MHCC97H and SMMC-7721 cells were cultured in 6-well plates at 1×10⁶ cells/well with or without bFGF, and infected with adenovirus Ad5-hSulf1 at an MOI of 100 pfu/cell. Forty-eight h later, the expression of the indicated factors were examined by Western blot. GAPDH was used as the loading control. The densitometry analysis of Cyclin D1 and Survivin levels was performed, normalized with GAPDH content. Columns, mean of three separate analyses; bars, standard deviation (SD); *P<0.05, **P<0.01 and ***P<0.001.

Figure 4. Cyclin D1 and Survivin was downregulated after silencing AKT and ERK expression in HCC cells

MHCC97H and SMMC-7721 cells were cultured in 6-well plates at 1×10⁶ cells/well with bFGF, and transfected with AKT-siRNA or ERK-siRNA at a concentration of 10 μg/well. Cells were harvested at 48 h later and examined the expression of the indicated factors by Western blot. GAPDH was used as the loading control. The densitometry analysis of every factor was performed, normalized with GAPDH content. Columns, mean of three separate analyses; bars, standard deviation (SD); *P<0.05, **P<0.01 and ***P<0.001.

Figure 5. hSulf-1 produces a synergic inhibitory effect on HCC cell proliferation and signaling combined with rapamycin

(A) SMMC-7721 cells were cultured in media containing 0 to 1,000 nmol/L rapamycin together with or without infection of adenovirus Ad5-hSulf1 at MOI of 100 pfu/cell. Cell viability was measured by Cell Proliferation Kit I after cultured for 48 h. (B) SMMC-7721 cells treated with 1,000 nmol/L rapamycin or/and 100 pfu/cell Ad5-hSulf1 were harvested and detected for the expression of AKT, ERK, Cyclin D1 and Survivin by Western blot. GAPDH was used as the loading control.

Figure 6. hSulf-1-mediated antitumor efficacy in HCC xenografts in nude mice

(A) The xenograft tumors in nude mice were established by subcutaneously injection of the parental SMMC-7721 cells and the bFGF-cultured SMMC-7721 cells, respectively, 10⁶ cells per mouse. Every model was separated 3 groups, 5 mice per group.
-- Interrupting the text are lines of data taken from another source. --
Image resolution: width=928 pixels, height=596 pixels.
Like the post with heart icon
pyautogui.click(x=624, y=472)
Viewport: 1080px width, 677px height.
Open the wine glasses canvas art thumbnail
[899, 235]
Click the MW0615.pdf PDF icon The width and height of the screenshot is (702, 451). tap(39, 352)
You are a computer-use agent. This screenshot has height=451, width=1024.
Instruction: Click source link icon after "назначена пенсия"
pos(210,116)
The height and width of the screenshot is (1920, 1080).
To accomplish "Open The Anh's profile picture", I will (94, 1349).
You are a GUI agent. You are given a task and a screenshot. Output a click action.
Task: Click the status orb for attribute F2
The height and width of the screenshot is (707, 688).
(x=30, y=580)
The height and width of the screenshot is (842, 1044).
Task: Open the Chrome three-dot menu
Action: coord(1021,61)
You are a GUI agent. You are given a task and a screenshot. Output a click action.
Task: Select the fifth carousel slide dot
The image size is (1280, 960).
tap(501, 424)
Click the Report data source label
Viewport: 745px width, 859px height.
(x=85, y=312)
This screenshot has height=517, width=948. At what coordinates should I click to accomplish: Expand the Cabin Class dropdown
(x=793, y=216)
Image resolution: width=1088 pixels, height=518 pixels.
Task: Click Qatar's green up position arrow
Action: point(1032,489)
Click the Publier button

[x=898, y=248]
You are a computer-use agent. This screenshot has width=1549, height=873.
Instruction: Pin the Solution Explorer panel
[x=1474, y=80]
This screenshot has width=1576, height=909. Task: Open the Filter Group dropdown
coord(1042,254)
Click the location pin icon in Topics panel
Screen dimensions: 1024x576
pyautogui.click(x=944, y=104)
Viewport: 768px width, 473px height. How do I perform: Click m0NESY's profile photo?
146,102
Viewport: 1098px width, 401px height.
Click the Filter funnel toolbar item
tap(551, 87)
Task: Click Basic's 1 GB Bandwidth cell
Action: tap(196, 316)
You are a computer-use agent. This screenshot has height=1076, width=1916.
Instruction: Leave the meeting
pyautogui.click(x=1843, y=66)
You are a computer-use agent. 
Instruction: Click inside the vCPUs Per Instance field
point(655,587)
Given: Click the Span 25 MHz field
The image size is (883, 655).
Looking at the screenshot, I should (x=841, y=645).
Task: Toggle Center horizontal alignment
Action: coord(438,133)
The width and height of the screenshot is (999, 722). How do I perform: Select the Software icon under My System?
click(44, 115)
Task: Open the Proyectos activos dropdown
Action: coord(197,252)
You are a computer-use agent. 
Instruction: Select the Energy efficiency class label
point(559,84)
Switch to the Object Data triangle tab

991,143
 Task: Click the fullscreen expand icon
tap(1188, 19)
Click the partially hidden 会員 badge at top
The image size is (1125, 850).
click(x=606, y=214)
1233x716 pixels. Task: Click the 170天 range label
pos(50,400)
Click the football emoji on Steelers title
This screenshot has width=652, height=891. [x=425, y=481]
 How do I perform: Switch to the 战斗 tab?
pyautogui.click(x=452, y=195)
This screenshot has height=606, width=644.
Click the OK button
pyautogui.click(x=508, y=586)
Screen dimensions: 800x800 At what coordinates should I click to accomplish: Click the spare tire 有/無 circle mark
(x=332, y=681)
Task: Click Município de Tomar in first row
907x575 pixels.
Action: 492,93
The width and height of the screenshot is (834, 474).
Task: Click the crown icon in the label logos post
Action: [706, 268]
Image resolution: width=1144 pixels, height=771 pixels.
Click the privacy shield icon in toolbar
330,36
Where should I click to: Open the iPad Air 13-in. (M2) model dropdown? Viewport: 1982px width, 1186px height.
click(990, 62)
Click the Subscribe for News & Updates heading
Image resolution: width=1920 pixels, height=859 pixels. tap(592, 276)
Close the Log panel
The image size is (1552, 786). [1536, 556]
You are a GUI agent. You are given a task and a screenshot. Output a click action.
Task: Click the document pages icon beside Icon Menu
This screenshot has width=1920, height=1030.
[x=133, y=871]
After treated with adenoviruses Ad5-hSulf1 and Ad5-EGFP, tumor volume was measured according to the previously reported method and formula [13,39]. Lines, mean of tumor volume (n=5); bars, standard deviation (SD); ***P<0.001. (B) Immunohistochemical examination of the indicated factor expression in the xenograft tumors, original magnification ×200. The data of all the quantitative analyses in every group were showed in Table 2.